Thankfully, the European ABS and CLO markets are usually less correlated to macro volatility and if they react, they do so with a delay. October has traditionally been one of the busiest months for issuance in both markets. Issuance this month kept pace with preceding years, with €6.4bn of European ABS and €2.2bn European CLOs issued during the first two weeks of Q4, making total year-to-date issuance €62.5bn and €28bn respectively. These figures reflect a 30% and 75% increase compared to 2020, leaving 2021 a post-GFC record year for issuance volumes. In addition, the CLO market has experienced  €52bn of Refinancing volume over the same period (representing ~40% of the whole CLO market as of Jan 2021), with sponsors taking advantage of the strong demand for the product and better arbitrage.

The heavy supply and broader volatility have affected secondary market activity, with investors rotating into new issue papers and raising liquidity for future opportunities. The first half of the month saw around €1.1bn of paper in the secondary market, more than double the weekly average figure with good representation across different ratings and jurisdictions. Likewise, ABS markets have experienced some weakness in valuations, although limited to a couple of basis points at AAA level and 10-25 bps lower in the capital structure. However, despite that, the floating-rate nature of ABS and the boost to income from a potential rate hike preserved (if not increased) investor interest in the asset class. Oversubscribed primary ABS  markets reflected this interest, with all tranches experiencing consistently high demand.

Meanwhile, CLOs once again noticeably outperformed other parts of the market. Accordingly, secondary execution remained solid with spreads stable across the capital structure and some tightening observed by participants for shorter and convex profiles due to the pricing in of additional refinancing activity . Meanwhile, in primary, investment-grade issues attracted new investors. AAA coupons have ranged between 0.97% and 1.02%, narrowing from the wides of 1.08% witnessed this summer, benefitting from the return of large anchor investors from the US and Asia persuaded by the asset class’ lack of duration and in search of floating-rate assets.

Meanwhile, mixed pricing characterised sub-investment grade, with tiering more pronounced due to deal and manager quality.

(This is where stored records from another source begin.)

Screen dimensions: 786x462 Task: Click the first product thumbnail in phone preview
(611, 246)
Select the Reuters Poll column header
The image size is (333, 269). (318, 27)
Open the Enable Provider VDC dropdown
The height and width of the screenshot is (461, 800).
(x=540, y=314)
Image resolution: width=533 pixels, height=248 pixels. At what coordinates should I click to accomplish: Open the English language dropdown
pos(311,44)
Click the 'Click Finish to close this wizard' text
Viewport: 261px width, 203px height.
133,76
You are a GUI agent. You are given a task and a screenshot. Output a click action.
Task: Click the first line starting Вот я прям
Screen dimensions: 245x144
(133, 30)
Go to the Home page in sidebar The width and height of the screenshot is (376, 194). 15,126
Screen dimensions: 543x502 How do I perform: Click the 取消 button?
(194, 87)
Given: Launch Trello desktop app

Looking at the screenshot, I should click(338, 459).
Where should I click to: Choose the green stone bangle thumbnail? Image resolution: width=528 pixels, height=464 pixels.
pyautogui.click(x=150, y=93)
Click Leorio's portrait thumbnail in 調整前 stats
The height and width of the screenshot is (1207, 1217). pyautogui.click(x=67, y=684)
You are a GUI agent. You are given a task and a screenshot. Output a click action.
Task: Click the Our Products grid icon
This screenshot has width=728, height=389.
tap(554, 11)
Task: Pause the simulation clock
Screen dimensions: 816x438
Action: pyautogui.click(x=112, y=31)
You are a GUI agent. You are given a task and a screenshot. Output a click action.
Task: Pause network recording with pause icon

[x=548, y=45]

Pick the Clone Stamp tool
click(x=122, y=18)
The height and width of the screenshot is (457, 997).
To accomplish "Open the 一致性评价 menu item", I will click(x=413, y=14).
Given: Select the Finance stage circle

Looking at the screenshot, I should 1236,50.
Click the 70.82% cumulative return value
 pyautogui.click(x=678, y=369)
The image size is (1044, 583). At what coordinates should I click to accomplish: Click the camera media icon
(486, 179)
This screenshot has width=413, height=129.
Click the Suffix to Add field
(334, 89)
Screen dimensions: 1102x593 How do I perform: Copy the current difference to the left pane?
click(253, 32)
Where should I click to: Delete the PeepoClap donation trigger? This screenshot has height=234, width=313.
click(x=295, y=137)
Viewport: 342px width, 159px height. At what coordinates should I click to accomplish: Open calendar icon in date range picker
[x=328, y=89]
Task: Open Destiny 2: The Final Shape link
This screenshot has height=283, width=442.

Arguably, spread widening has been somewhat limited, ranging between 10-40bps versus September levels. With 8-10 new issues currently on the market, investors have the privilege to pick the best performing managers and discriminate on quality and price. Overall the broader volatility witnessed in other markets doesn't seem to have materially affected CLO primary and secondary levels so far. In addition, although spreads have widened a little bit, the higher income and capital gains from calls have made CLOs one of the best performing asset classes in the whole of fixed income.

The attractive spread level offered by CLOs relative to corporates and the strong performance of the leveraged loan market year-to-date explains the market's continued resilience. According to Morgan Stanley, the European high-yield index dropped by 1.1% over the past month, erasing most of the asset class' summer gains. In contrast, the total return on leveraged loans has remained in positive territory diverging from their cousins. If this divergence is partly attributed to the floating rate nature and the rate floors embedded in the loan market, supply and demand technical factors played an important role and will continue to do so. While both leveraged loan and high-yield new issue volumes are on track to reach a record year, the past month experienced outflows in high-yield funds and inflows in leveraged loan funds. In addition, the CLO primary market experienced one of the busiest years since the GFC and has absorbed most of the loan supply by growing over 21% in the past year. With numerous CLO warehouses open in Europe at the moment, the solid technical backdrop of the leveraged loan market is likely to continue and contribute to the asset class' resilience.

Q4 has just started, but for now, we welcome the strength of our market and the relative value opportunities that it offers. We would argue that European CLO debt at a yield range of ~1% of AAA to over 9% for single Bs still provides some of the best value out there.